- [WORK REQUIRED] Your copy should begin at the line containing "You are a computer-use agent." and end at the last line of the records below, matching each line exactly and leaving out pictures.

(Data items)
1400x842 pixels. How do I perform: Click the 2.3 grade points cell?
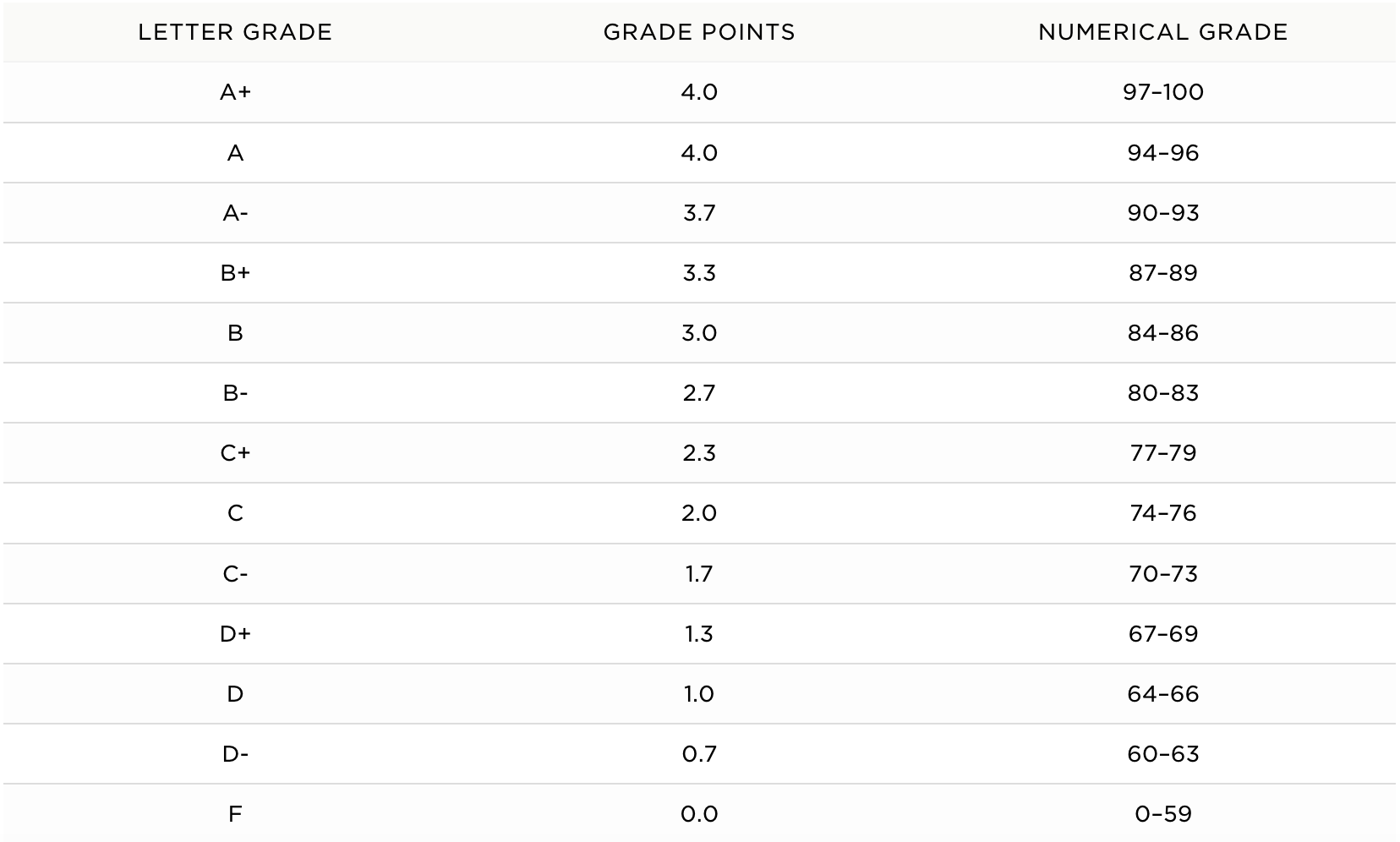click(699, 453)
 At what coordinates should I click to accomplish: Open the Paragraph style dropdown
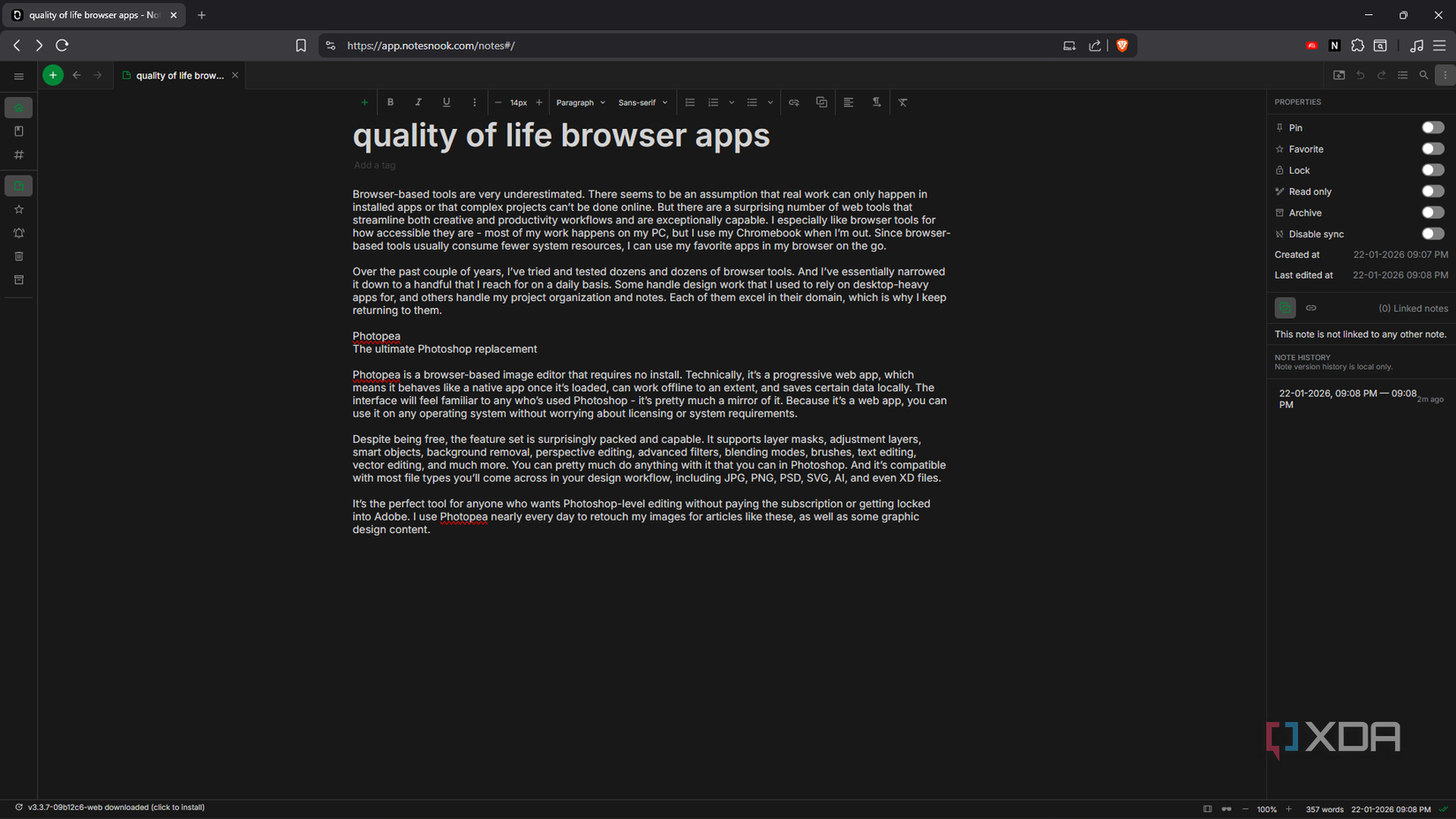pos(581,102)
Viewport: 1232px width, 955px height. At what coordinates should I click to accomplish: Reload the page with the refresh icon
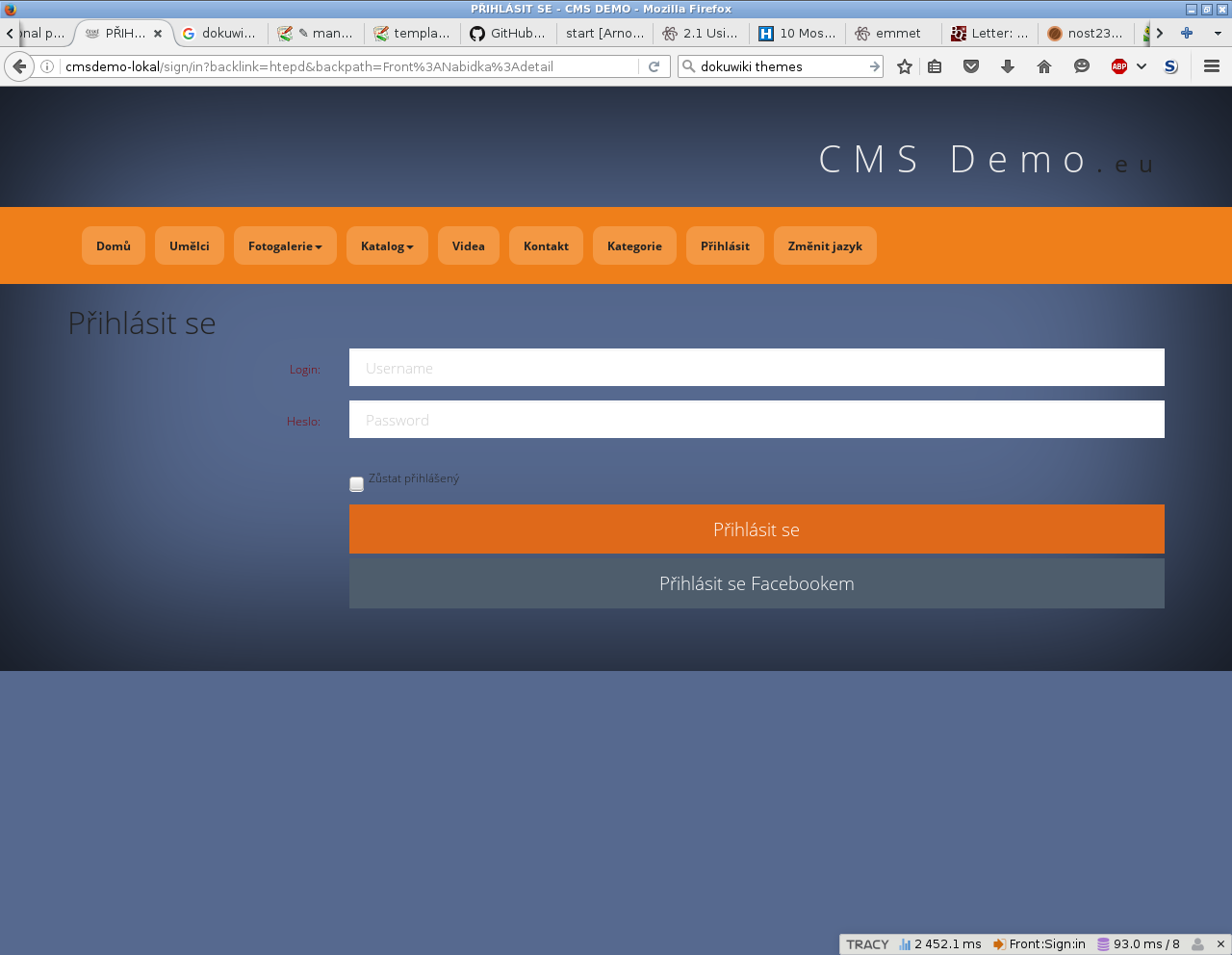point(654,66)
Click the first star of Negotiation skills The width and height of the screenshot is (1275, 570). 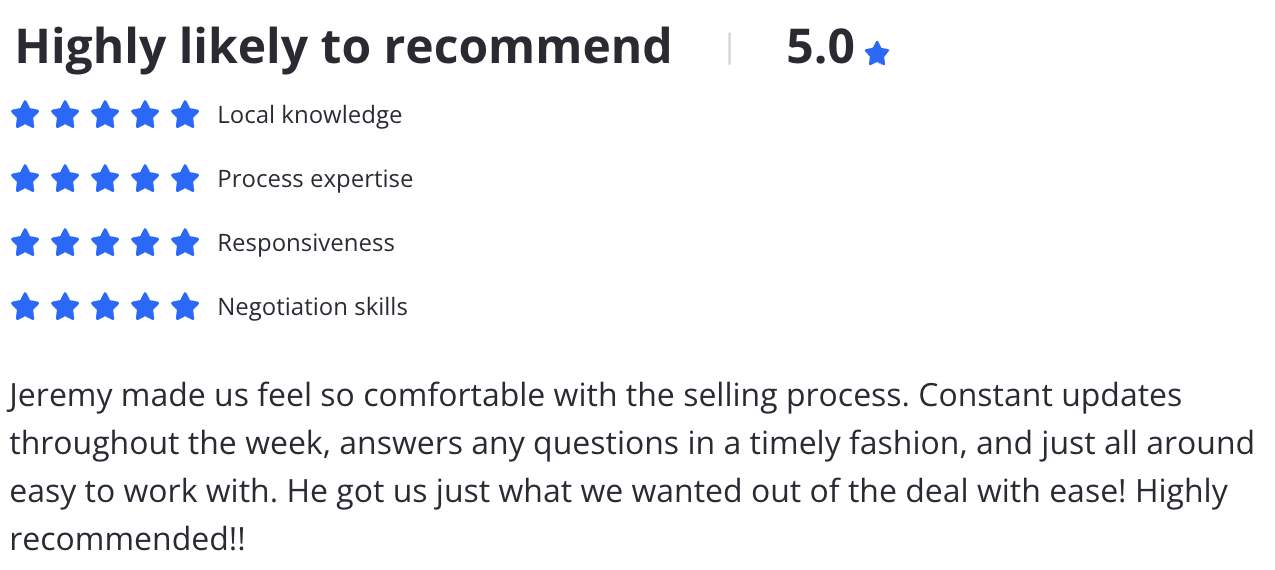25,307
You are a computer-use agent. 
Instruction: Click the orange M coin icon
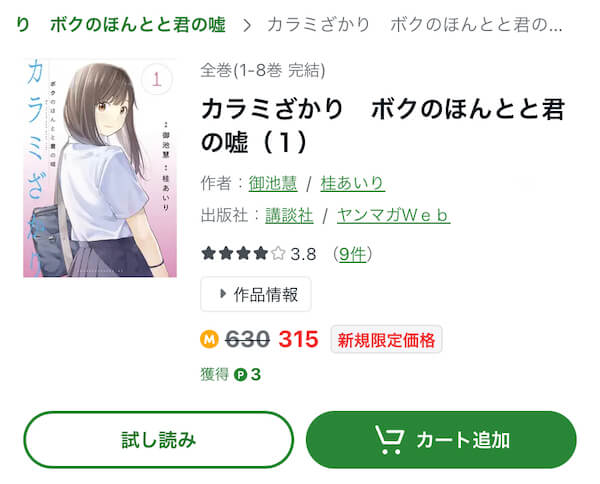pyautogui.click(x=209, y=339)
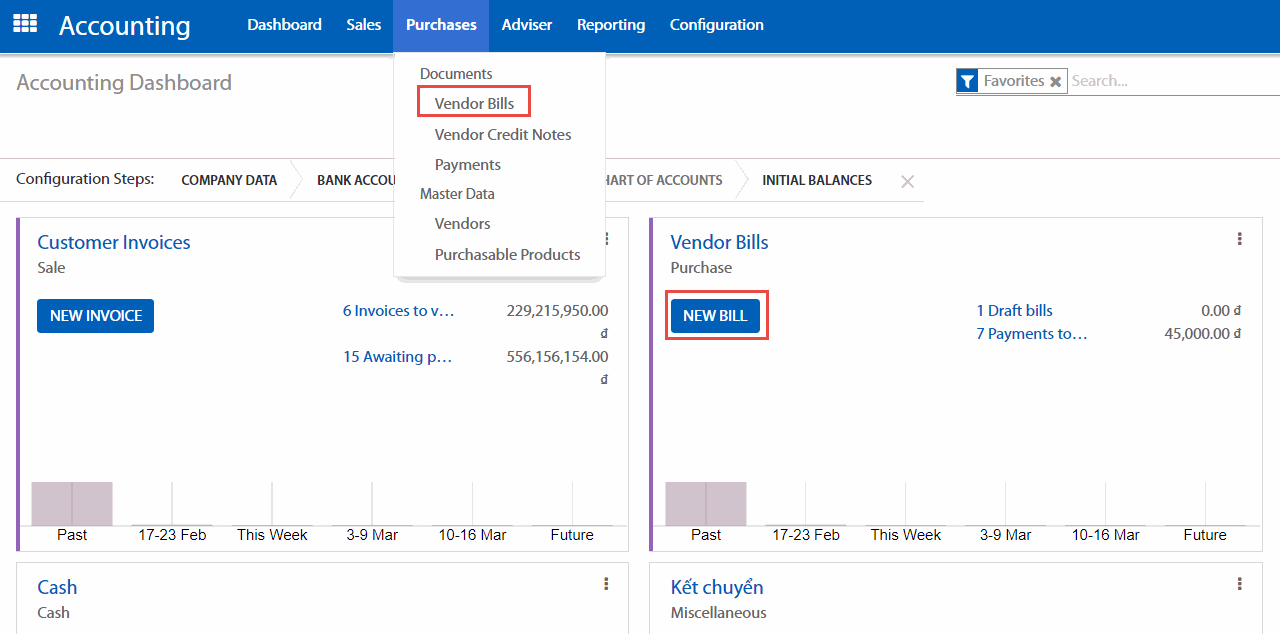Select Vendor Credit Notes menu entry
The image size is (1280, 634).
(x=503, y=134)
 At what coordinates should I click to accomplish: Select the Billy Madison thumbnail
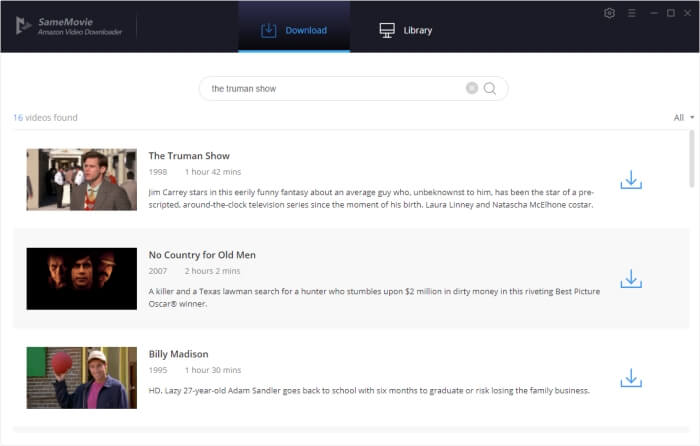[x=81, y=378]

- [WRITTEN SOLUTION]
You are a computer-use agent. 
Instruction: Click the orange M coin icon
pyautogui.click(x=209, y=339)
Select Vendor Credit Notes menu entry
The image size is (1280, 634).
(x=503, y=134)
 At what coordinates should I click to accomplish: Select the Billy Madison thumbnail
[x=81, y=378]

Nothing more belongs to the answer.